En classant ces dernières entre tâches essentielles et tâches supplémentaires, les équipes de la commission HELP ont ensuite construit un score d’automatisation probable (en accordant plus d’importance aux tâches essentielles). Celui-ci a été traduit en pourcentages d’employés susceptibles d’être déplacés de leur activité, pourcentages appliqués au nombre d’employés américain de chacune des catégories.
Outre cette estimation assistée par agent conversationnel, le rapport s’appuie sur de multiples estimations produites par l’industrie de l’IA elle-même. En mai 2025, le patron d’Anthropic Dario Amodei estimait par exemple que l’IA pourrait causer la suppression de la moitié des emplois de bureaux de niveau débutant, créant une augmentation de 10 à 20 % du chômage chez les cols blancs. Le document cite aussi des travaux de McKinsey, qui affirmaient en 2023 que l’industrie de l’IA avaient le potentiel « d’automatiser des activités qui occupent 60 à 70 % du temps des employés aujourd’hui ».
L’impact réel du développement de l’IA sur l’emploi est très débattu. Une étude publiée début octobre par des chercheurs de l’université de Yale estime ainsi que derrière les discours marketing censés convaincre les dirigeants d’entreprise, l’automatisation réelle est très minimale. Mais certaines suppressions d’emplois ont de quoi interroger sur les effets de long terme. Au mois d’août, une étude de Stanford illustrait par exemple le net décrochage dans l’emploi de jeunes développeurs depuis le lancement de ChatGPT.

Ces dernières semaines, les dirigeants de sociétés aussi diverses que PricewaterhouseCoopers (PwC) ou Ford justifiaient le recul de leur nombre d’embauches par le recours à l’IA.

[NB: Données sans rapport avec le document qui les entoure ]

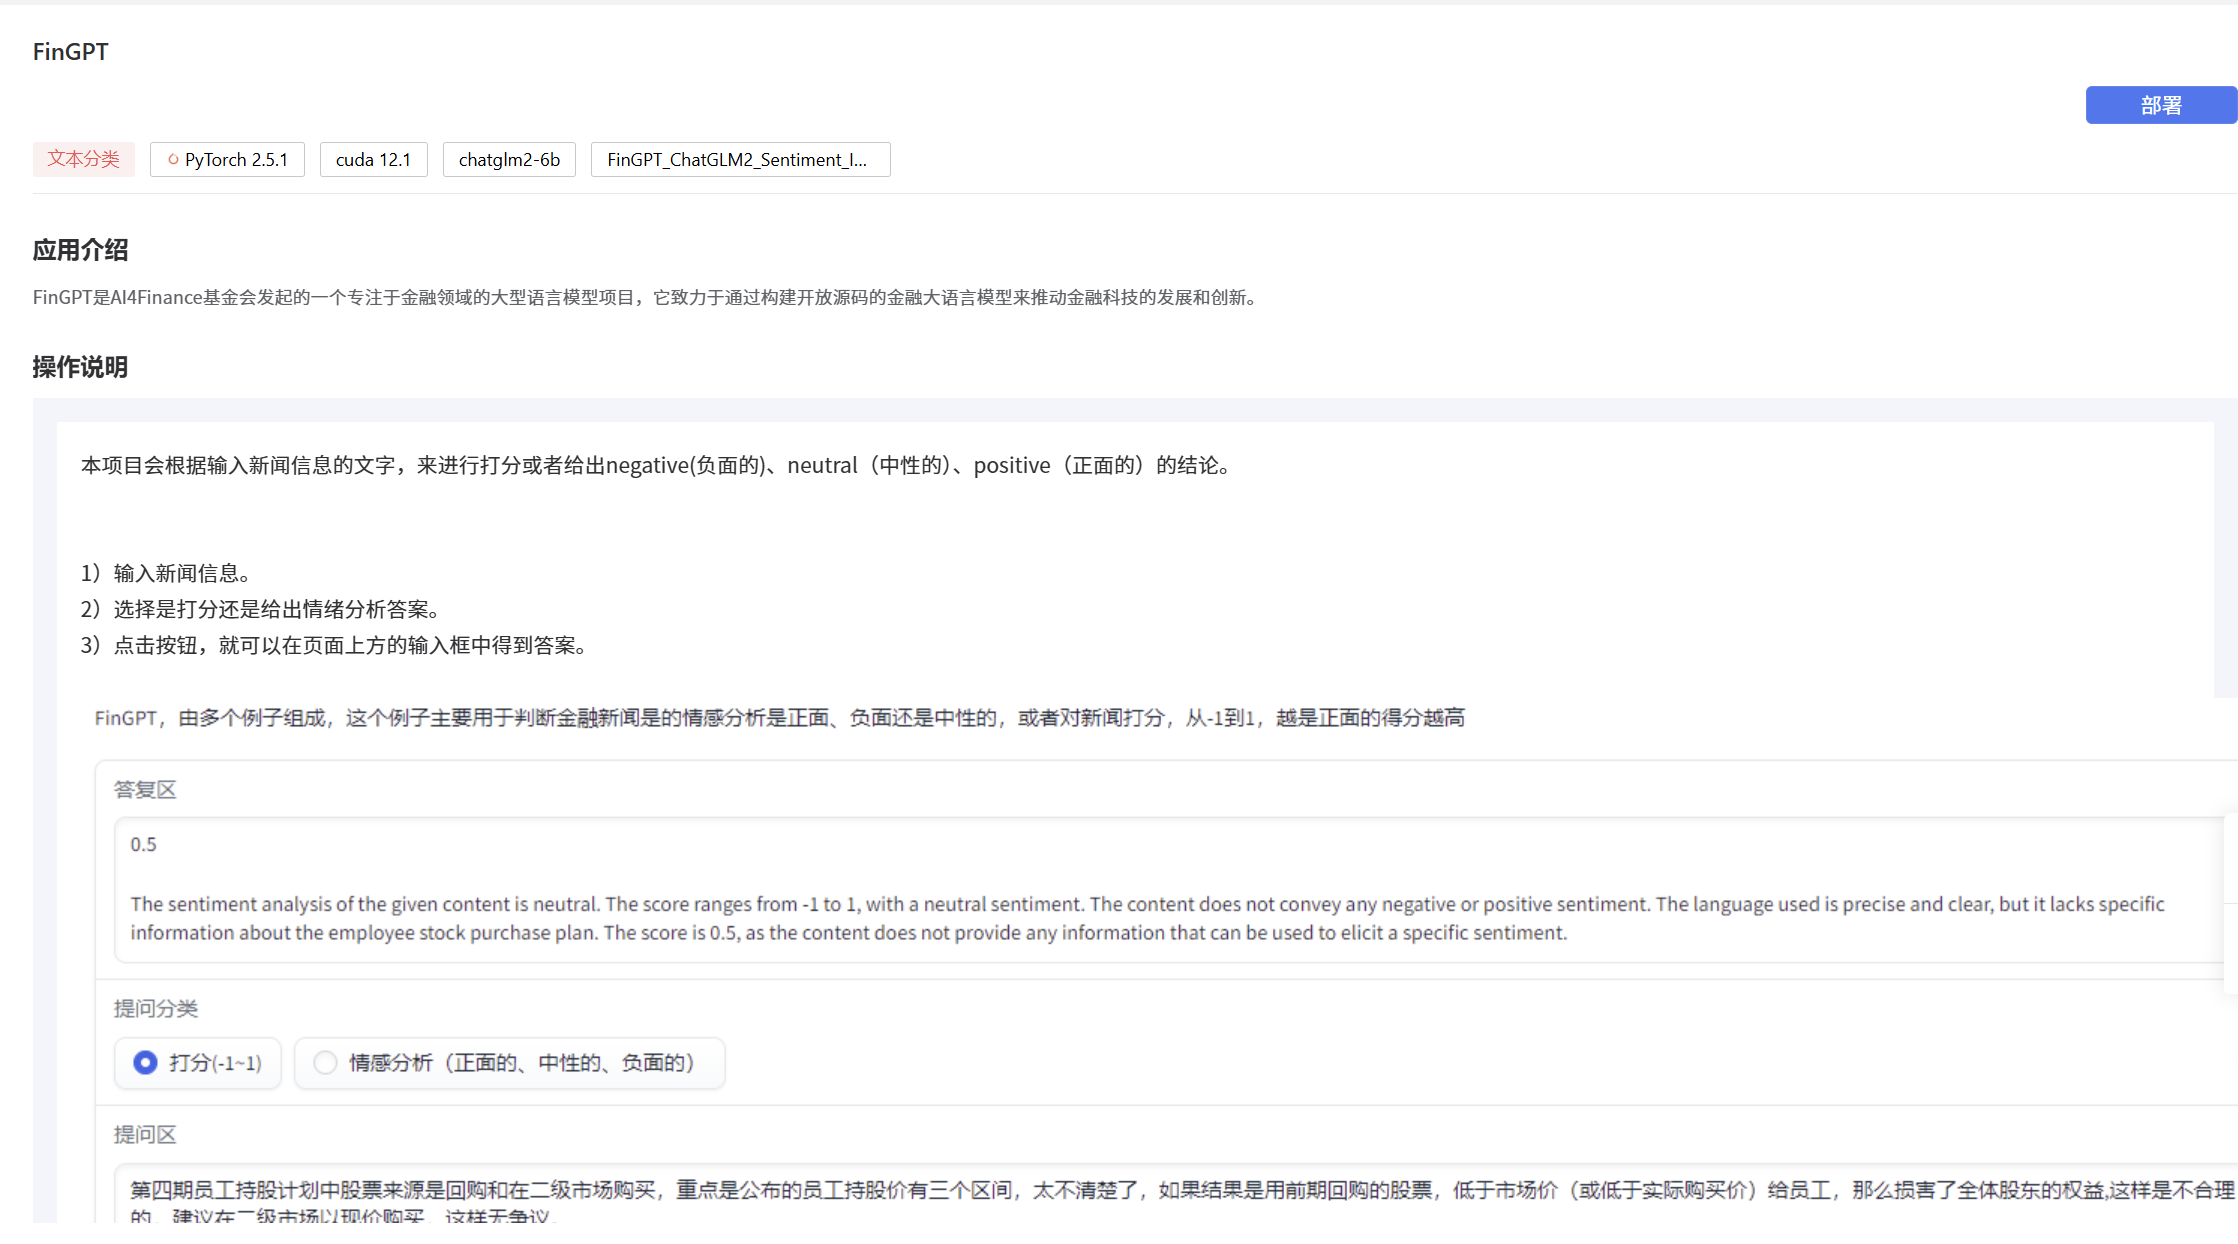Click the red 文本分类 category tag
2238x1244 pixels.
(84, 159)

Recourir à l’IA pour réduire le temps de travail ?
Le rapport du Sénat américain, lui, rapproche les licenciements opérés par Amazon, Walmart, UnitedHealth Group ou JP Morgan, des discours de leurs dirigeants valorisant les gains de productivité permis par l’IA. Le document place par ailleurs dos à dos les dizaines de milliers de licenciés et les rémunérations des dirigeants de sociétés concernées : 34,3 millions de dollars en 2024 pour le patron d’Amazon Web Services, ou encore 27 millions de dollars pour le PDG de Walmart.
Il souligne aussi les promesses commerciales de sociétés comme Salesforce, voire de spécialistes de l’IA comme Mechanize ou Artisan, qui appellent à « cesser d’embaucher des humains » ou à économiser leurs salaires. De même, relève la commission HELP, la société spécialisée dans la conduite autonome Kodiak incite clairement à « gérer le défi du recrutement de conducteur » (en les automatisant, donc).
Déclarant ne « pas être un luddite », Bernie Sanders conclut sa tribune pour Fox News sur la nécessité de s’assurer que les nouvelles technologiques « servent les besoins humains » plutôt que d’enrichir « un petit nombre de multi-milliardaires ».
Et de proposer, entre autres, de passer à la semaine de 32 heures sans perte de salaires, d’obliger les grandes entreprises à ce que leurs travailleurs puissent élire au moins 45 % de leur conseil d’administration, pour être en mesure d’influer sur le développement des technologies, ou encore d’imposer une « taxe sur les robots » aux grandes entreprises, dont les fonds serviraient à « améliorer les conditions de vie des travailleurs lésés ».